DATA FOR THE TASK
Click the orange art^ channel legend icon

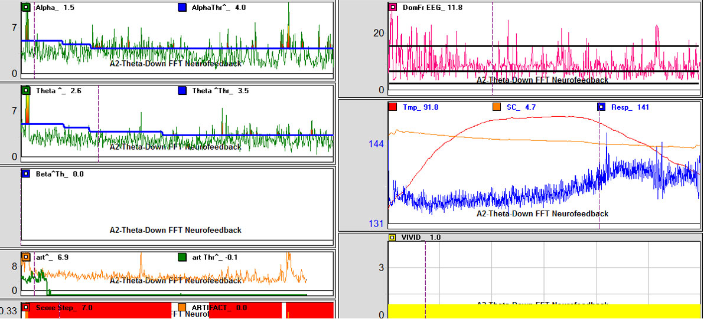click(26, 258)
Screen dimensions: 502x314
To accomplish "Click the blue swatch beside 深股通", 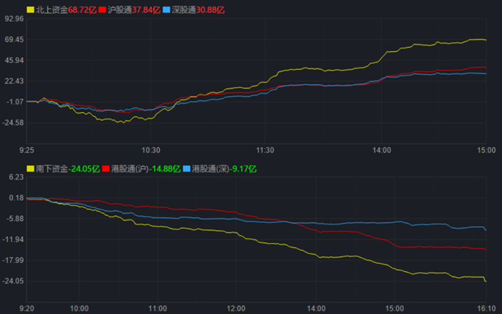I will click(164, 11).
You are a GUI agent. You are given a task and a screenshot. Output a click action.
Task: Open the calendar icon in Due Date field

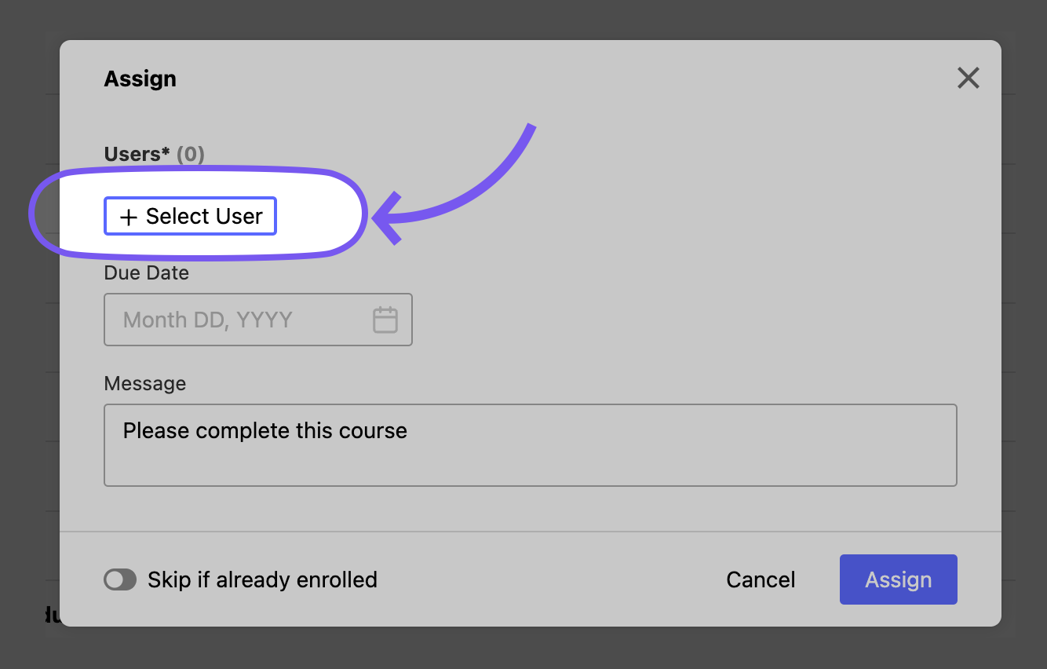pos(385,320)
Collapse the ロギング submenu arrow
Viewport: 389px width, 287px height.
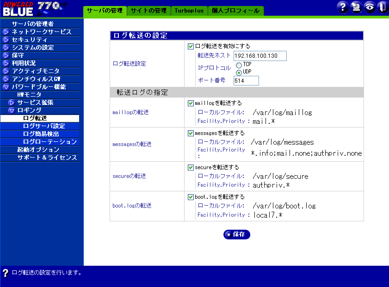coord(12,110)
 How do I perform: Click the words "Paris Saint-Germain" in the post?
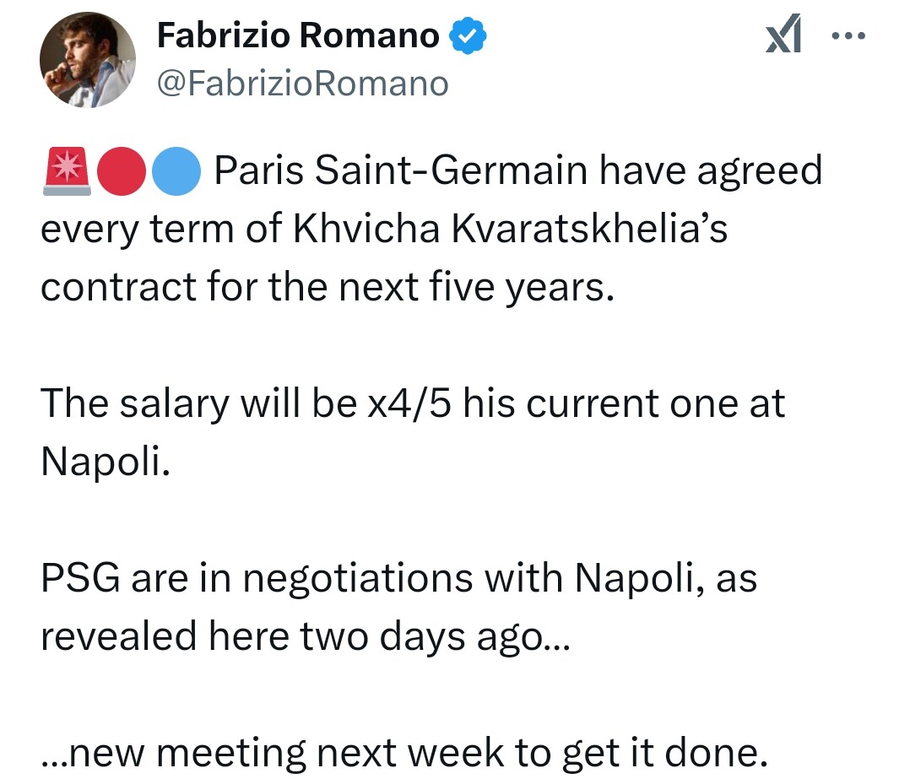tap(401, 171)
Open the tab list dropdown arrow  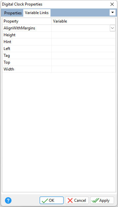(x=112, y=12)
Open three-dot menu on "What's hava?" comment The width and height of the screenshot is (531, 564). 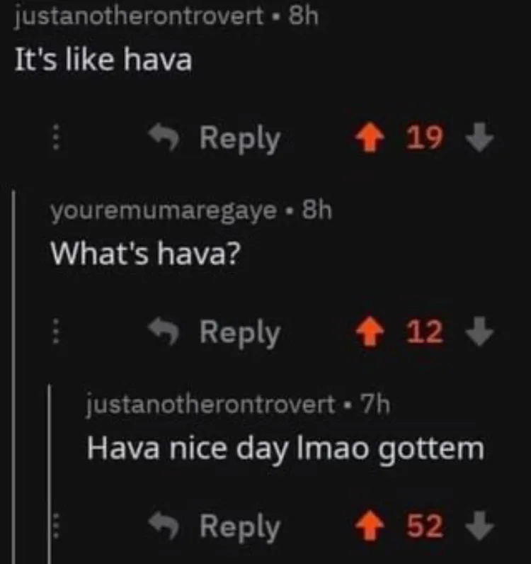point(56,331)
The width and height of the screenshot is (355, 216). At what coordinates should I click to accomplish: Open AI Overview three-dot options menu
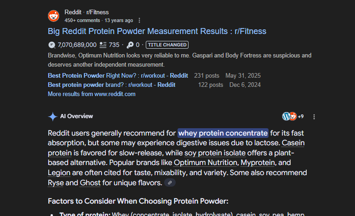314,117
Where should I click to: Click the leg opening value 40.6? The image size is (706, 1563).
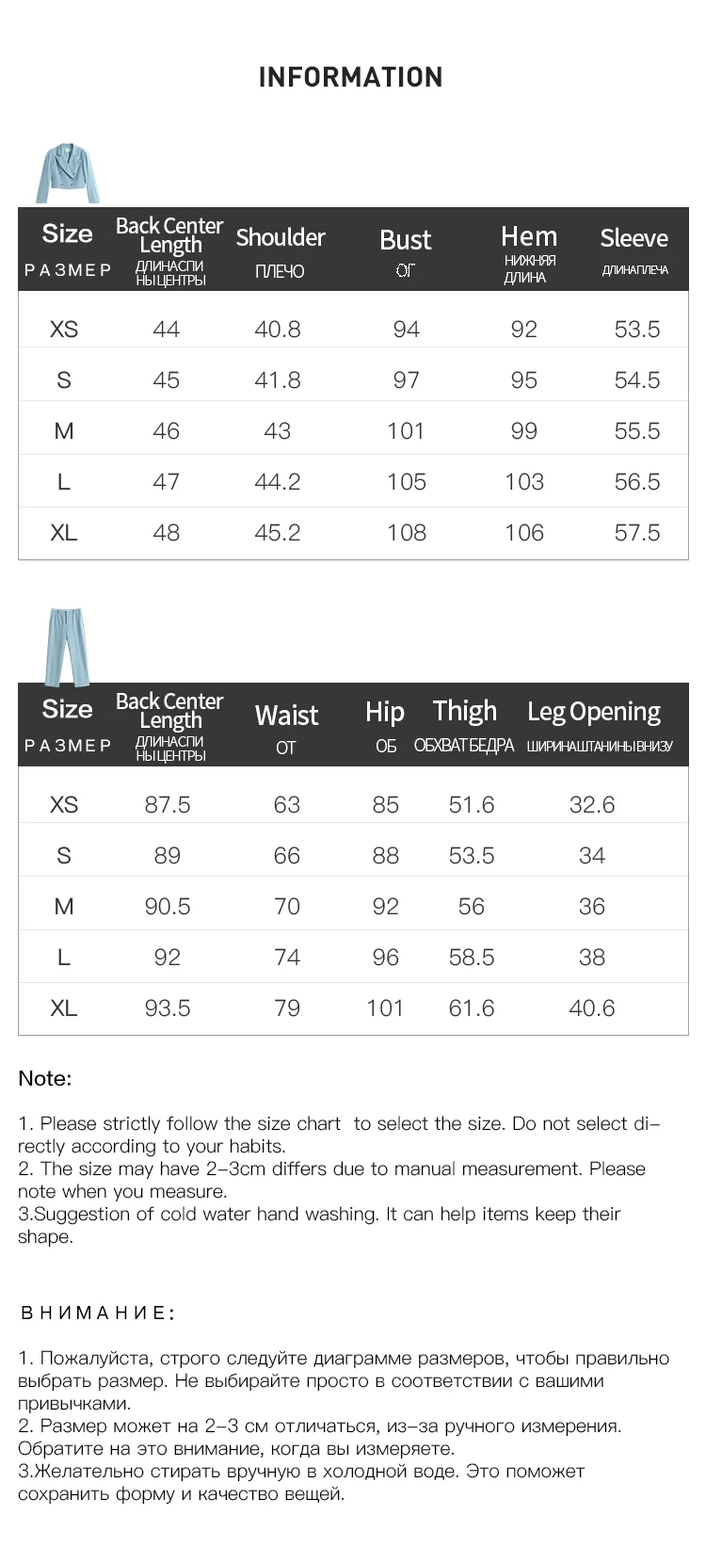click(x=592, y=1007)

==

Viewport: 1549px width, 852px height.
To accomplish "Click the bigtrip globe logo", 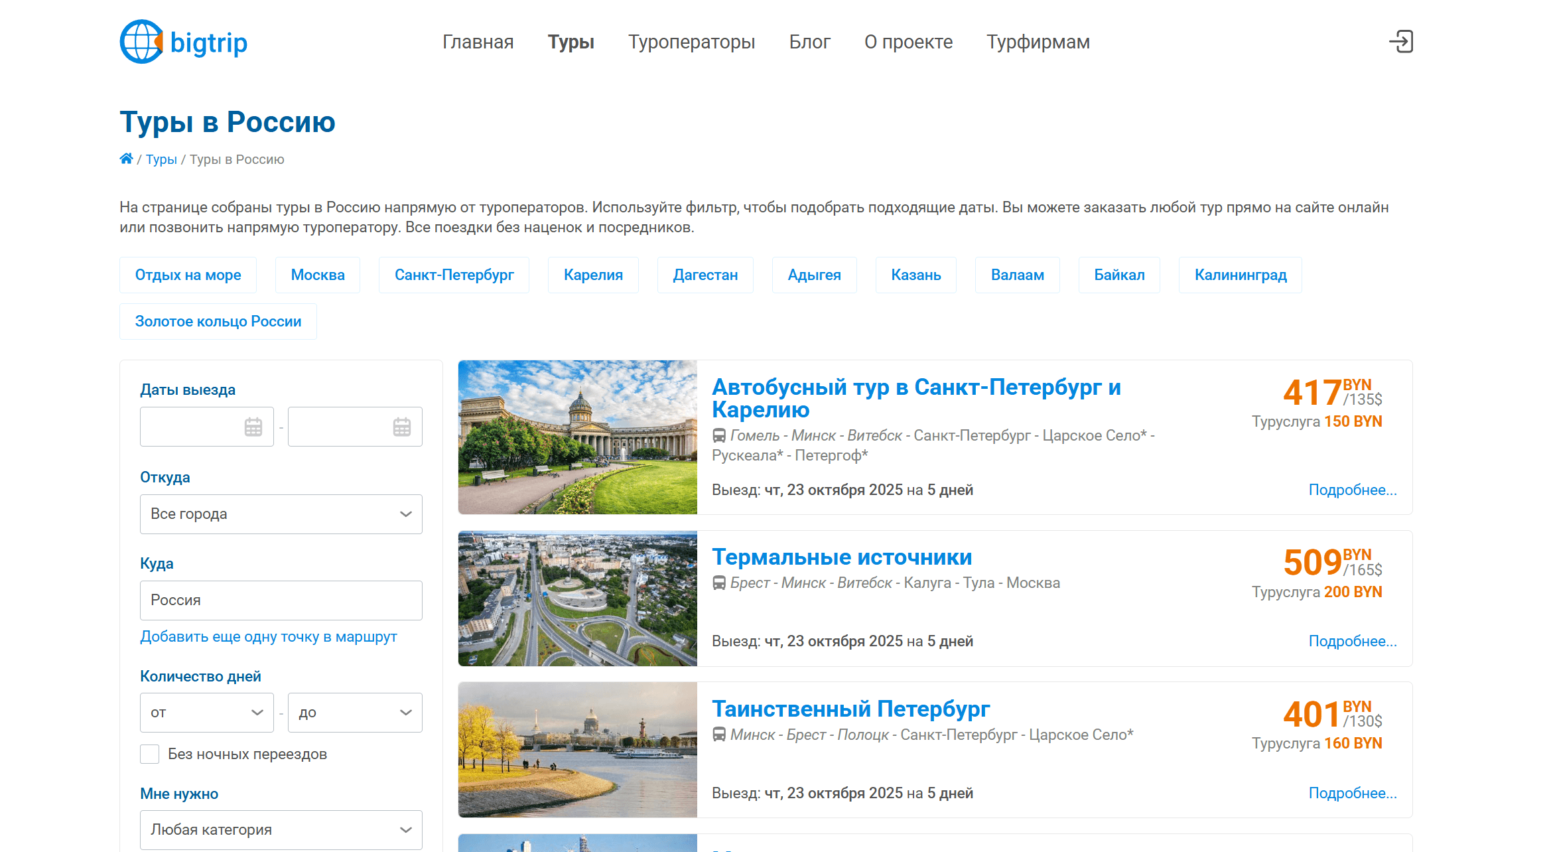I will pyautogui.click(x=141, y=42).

AIM OF THE EXERCISE
Rewrite the part that opens with the line containing "Where should I" and closes with the line containing "click(x=592, y=1007)" as a numbered list, including both end lines, skipping blank lines and omitting the pictures.

CORRECT OUTPUT
1. Where should I click to: Click the leg opening value 40.6? The image size is (706, 1563).
2. click(x=592, y=1007)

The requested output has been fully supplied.